■ WHAT THE TASK ASKS: Below are records; reply with nothing but the number of lines in them that contain "Sort".

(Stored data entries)
__________

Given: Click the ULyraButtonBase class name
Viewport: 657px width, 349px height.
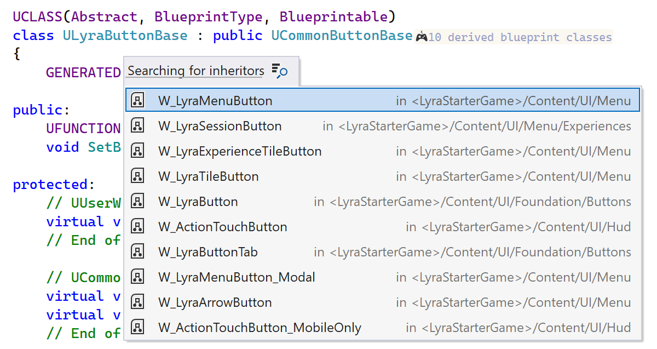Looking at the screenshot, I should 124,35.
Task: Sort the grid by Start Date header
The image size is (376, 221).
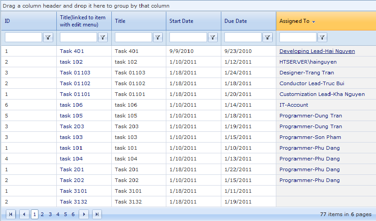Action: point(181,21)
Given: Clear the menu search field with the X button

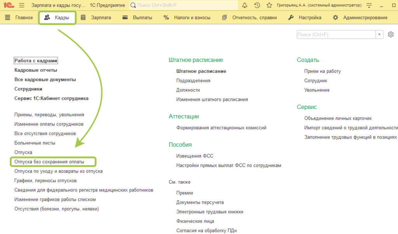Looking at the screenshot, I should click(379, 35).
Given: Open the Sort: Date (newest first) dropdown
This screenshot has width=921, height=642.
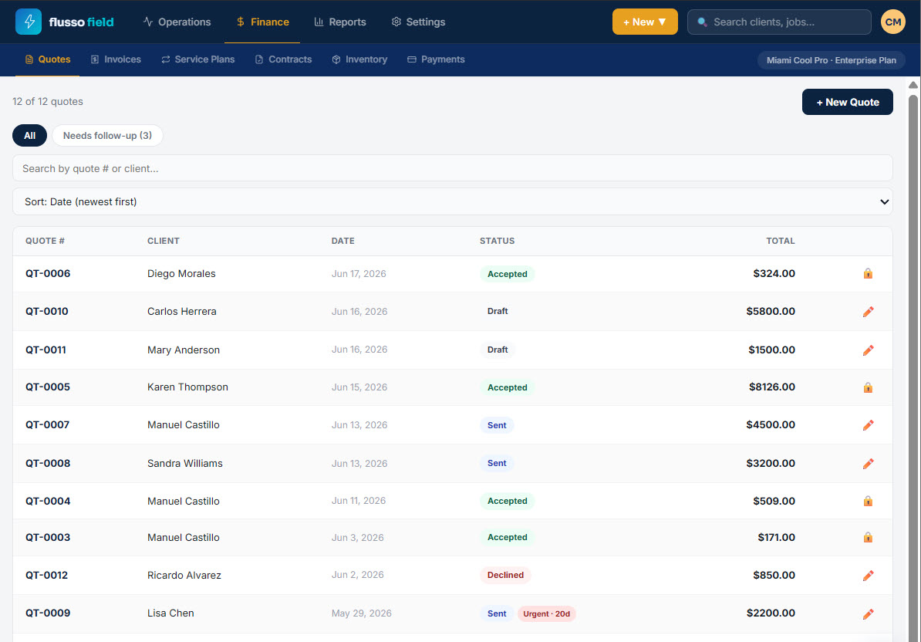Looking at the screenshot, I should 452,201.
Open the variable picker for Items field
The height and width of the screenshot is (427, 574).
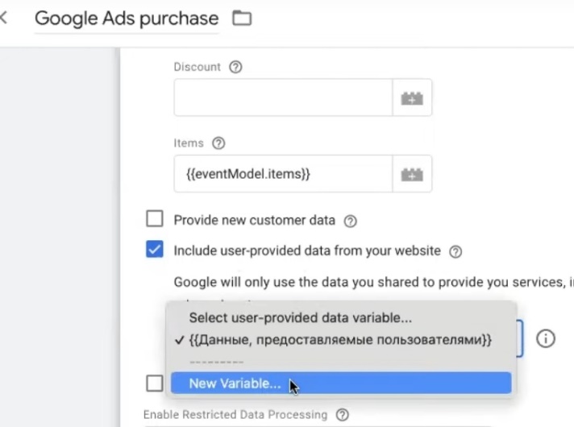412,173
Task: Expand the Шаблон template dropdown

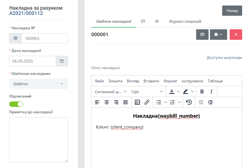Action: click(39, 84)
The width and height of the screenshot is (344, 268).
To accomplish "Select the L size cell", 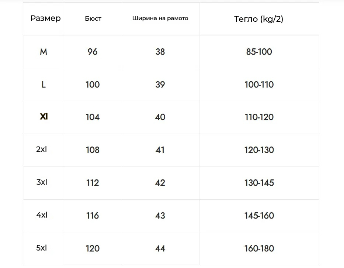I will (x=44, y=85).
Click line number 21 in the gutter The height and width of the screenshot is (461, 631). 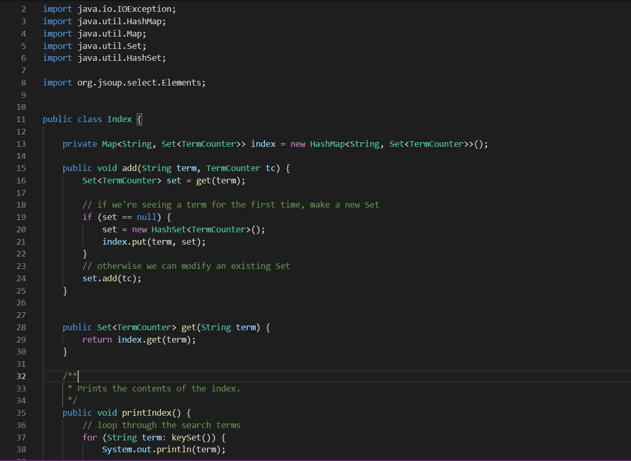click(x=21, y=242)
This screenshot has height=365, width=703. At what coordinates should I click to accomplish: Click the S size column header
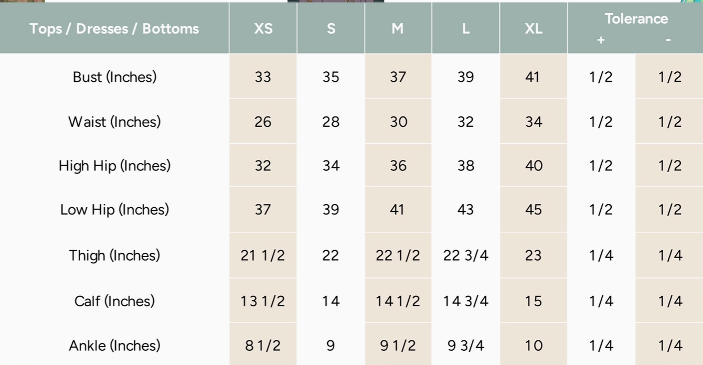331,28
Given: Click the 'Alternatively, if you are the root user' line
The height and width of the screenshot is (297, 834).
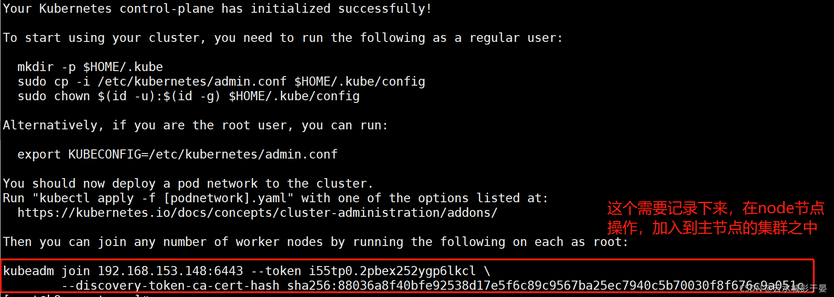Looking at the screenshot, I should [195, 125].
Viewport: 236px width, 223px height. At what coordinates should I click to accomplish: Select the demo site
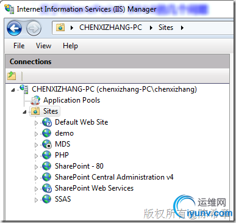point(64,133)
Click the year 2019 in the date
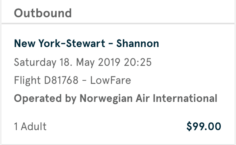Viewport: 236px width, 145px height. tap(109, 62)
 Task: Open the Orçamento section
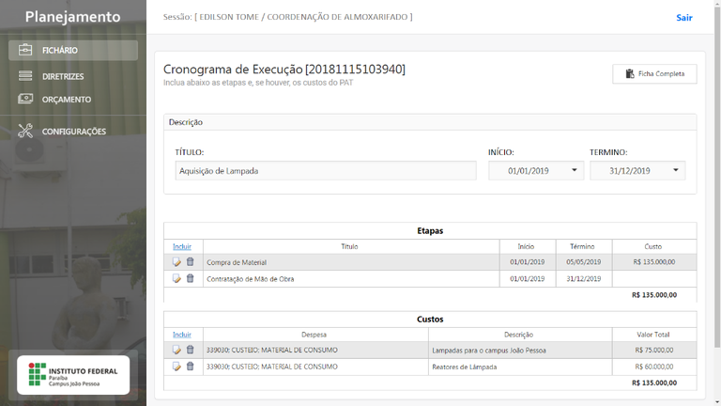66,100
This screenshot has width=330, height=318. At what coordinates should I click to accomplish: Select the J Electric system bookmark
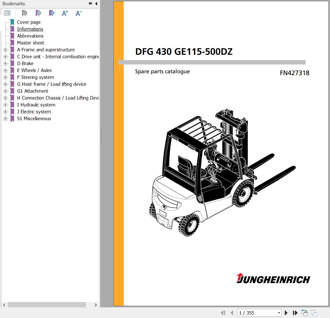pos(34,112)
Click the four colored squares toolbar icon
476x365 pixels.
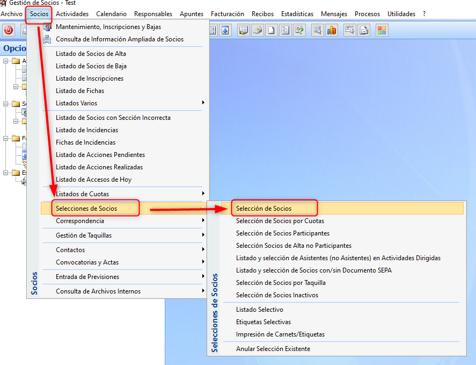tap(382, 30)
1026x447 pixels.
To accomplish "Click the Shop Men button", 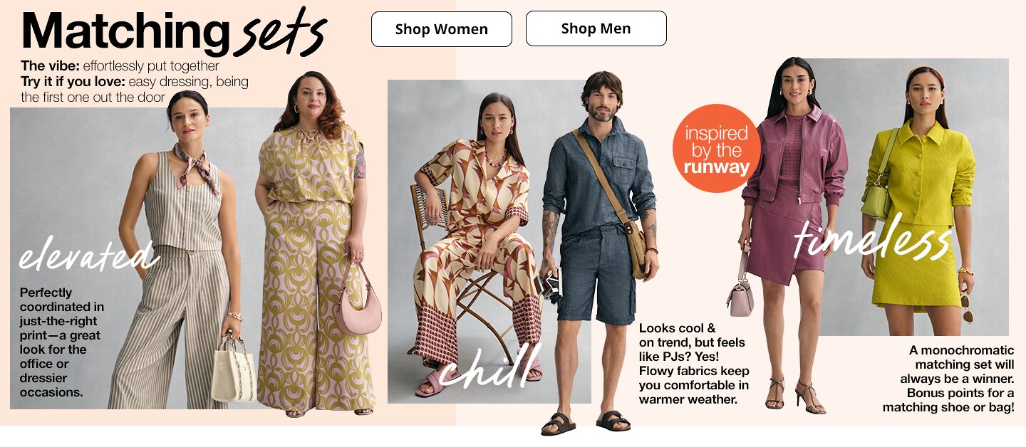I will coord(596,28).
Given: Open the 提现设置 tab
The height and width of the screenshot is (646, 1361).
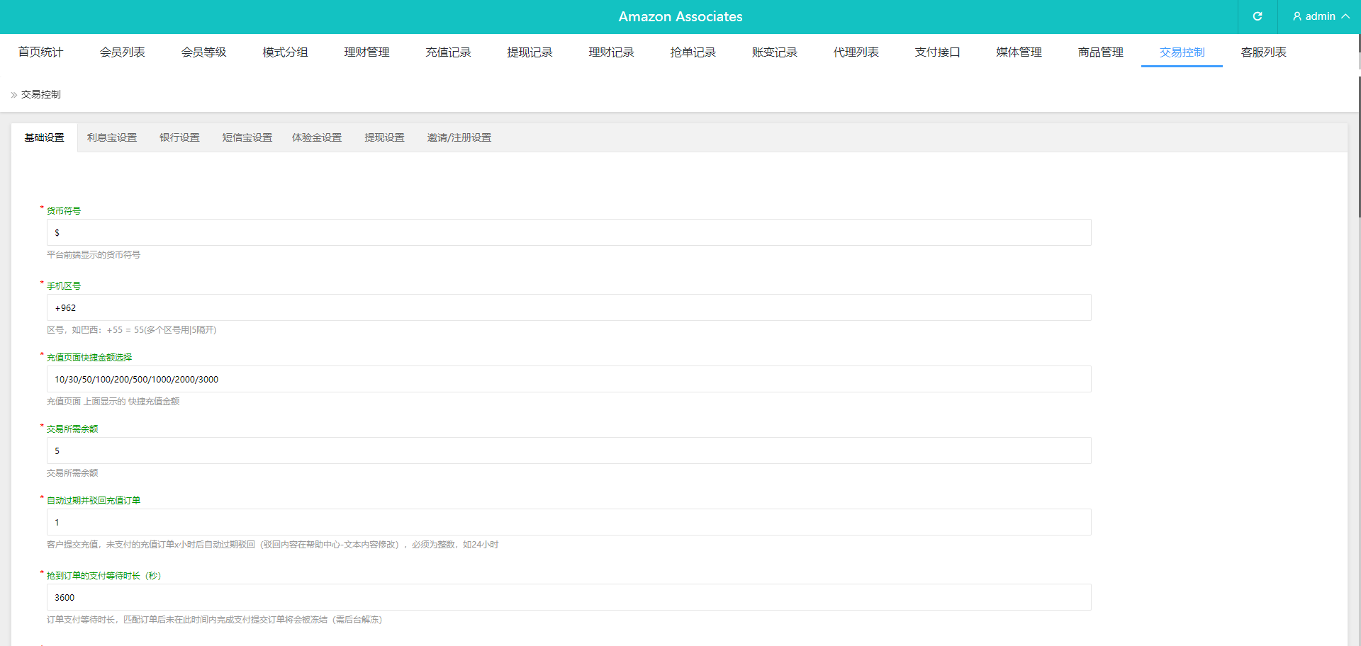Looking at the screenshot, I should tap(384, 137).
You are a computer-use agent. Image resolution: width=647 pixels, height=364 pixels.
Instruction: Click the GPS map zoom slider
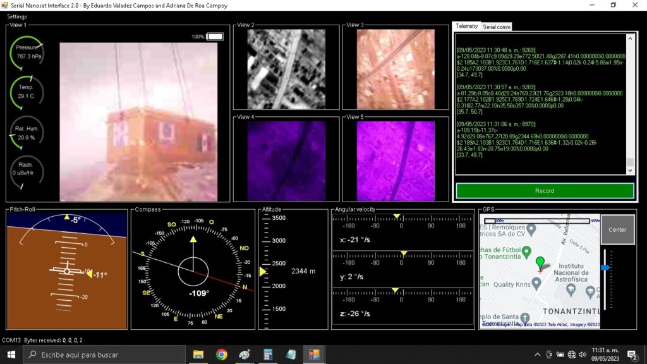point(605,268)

__________

■ ANSWER TO THE EXERCISE: 2